Cloud computing promises increased flexibility, faster time to market, and drastic reduction of costs by better utilizing assets and improving operational efficiency. The cloud further promises to create an environment that is fully redundant, readily available, and very secure. Who isn’t talking about and wanting the promises of the cloud?
Today, however, Amazon’s cloud suffered significant degradation in its Virginia data center following an almost flawless year+ long record. Yes, the rain started pouring out of Amazon’s cloud at about 1:40 a.m. PT when it began experiencing latency and error rates in the east coast U.S. region.
The first status message about the problem stated:
1:41 AM PT We are currently investigating latency and error rates with EBS volumes and connectivity issues reaching EC2 instances in the US-EAST-1 region.
Seven hours later, as Amazon continued to feverishly work on correcting the problem, its update said:
8:54 AM PDT We’d like to provide additional color on what were working on right now (please note that we always know more and understand issues better after we fully recover and dive deep into the post mortem). A networking event early this morning triggered a large amount of re-mirroring of EBS volumes in US-EAST-1. This re-mirroring created a shortage of capacity in one of the US-EAST-1 Availability Zones, which impacted new EBS volume creation as well as the pace with which we could re-mirror and recover affected EBS volumes. Additionally, one of our internal control planes for EBS has become inundated such that it’s difficult to create new EBS volumes and EBS backed instances. We are working as quickly as possible to add capacity to that one Availability Zone to speed up the re-mirroring, and working to restore the control plane issue. We’re starting to see progress on these efforts, but are not there yet. We will continue to provide updates when we have them.
No! Say it’s not so! A cloud outage? The reality is that cloud computing remains the greatest disruptive force we’ve seen in business world since the proliferation of the Internet. What cloud computing will do to legacy environments is similar to what GPS systems did to mapmakers. And when is the last time you picked up a map?
In the future, businesses won’t even consider hosting their own IT environments. It will be an automatic decision to go to the cloud.
So why is Amazon’s outage news?
Only because it affected the 800-pound gorilla. Amazon currently has about 50 percent of the cloud market, and its competitors can only dream of this market share. When fellow cloud provider Coghead failed in 2009, did anyone know? We certainly didn’t. But when Amazon hiccups, everybody knows it.

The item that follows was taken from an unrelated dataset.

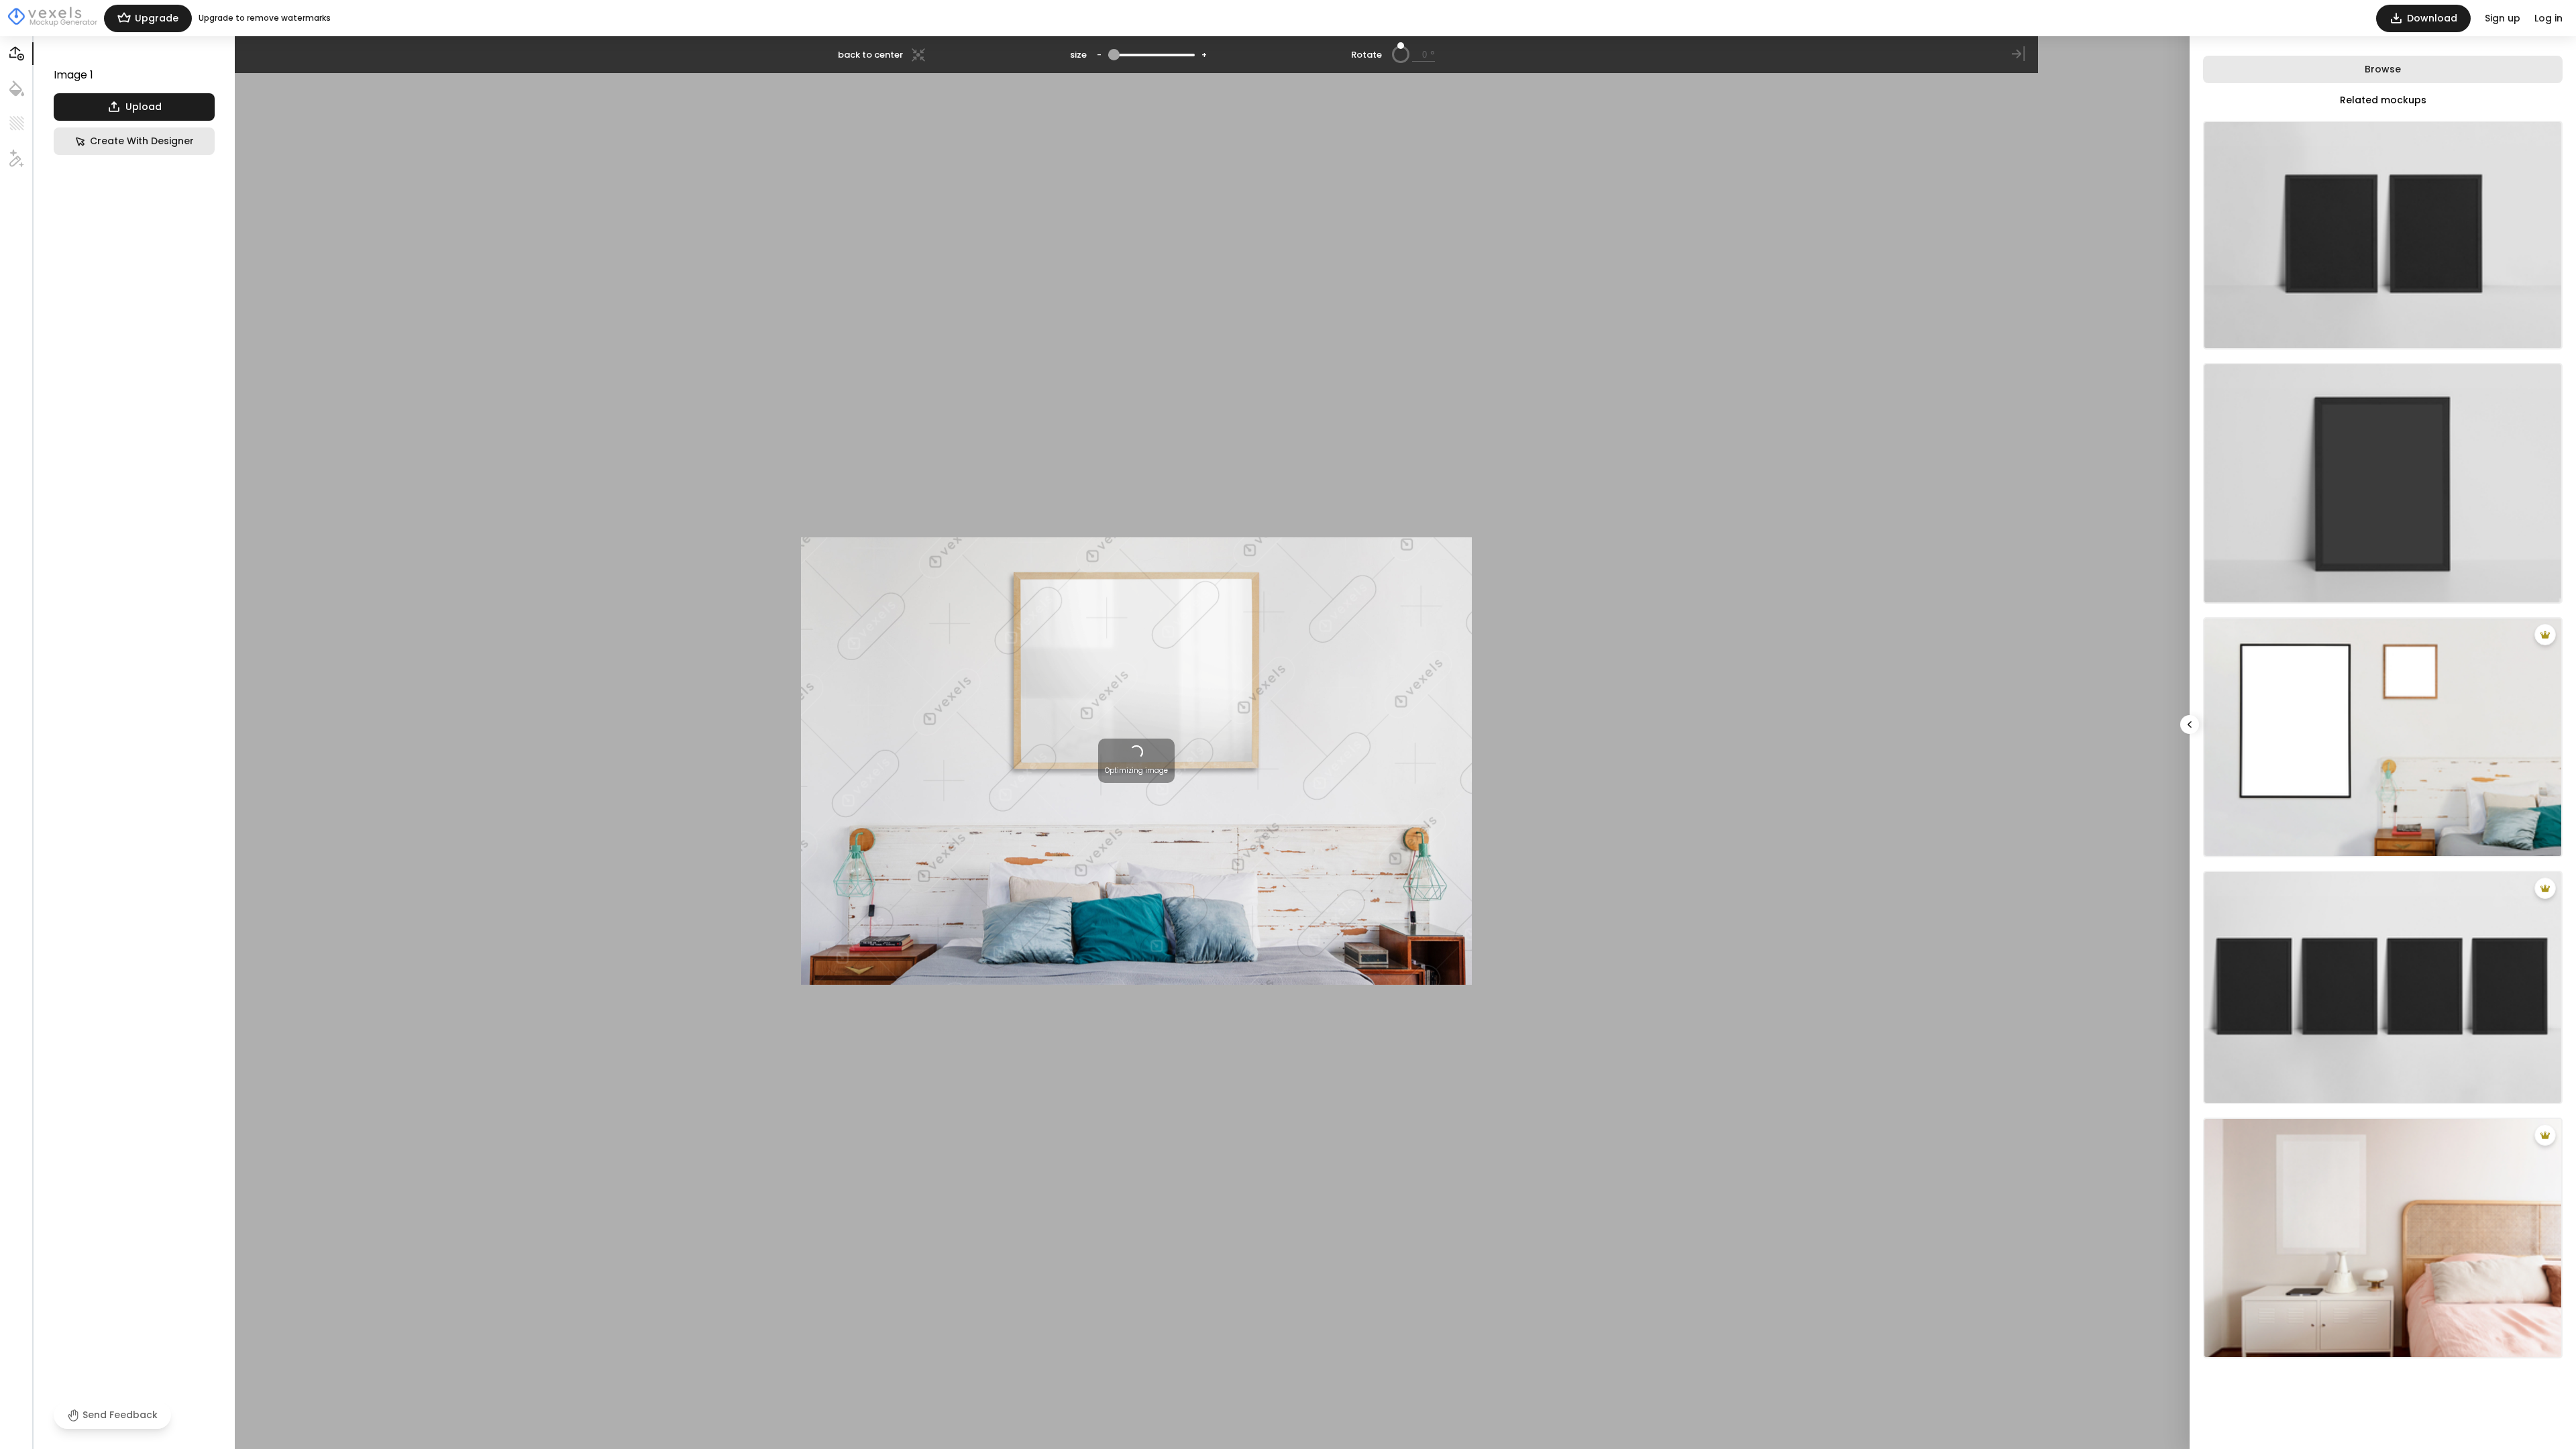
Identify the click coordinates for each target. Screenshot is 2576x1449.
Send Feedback (120, 1414)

Yes, the outage did affect a number of businesses. But businesses experience outages, disruptions, and degradation of service every day, regardless of whether the IT environment is legacy or next generation, outsourced or insourced. In response, these businesses scramble, putting in place panicked recovery plans, and having their IT folk work around the clock to get it fixed…but rarely, do these service blips make the news. So with the spotlight squarely shining on it because of its position in the marketplace, Amazon is scrambling, panicking, and working to get the problem fixed. And it will. Probably long before its clients would or could in their own environments.
Yes, it rained today, but really, it was just a little sprinkle. We believe the future for the cloud is so bright, we all need to be wearing shades.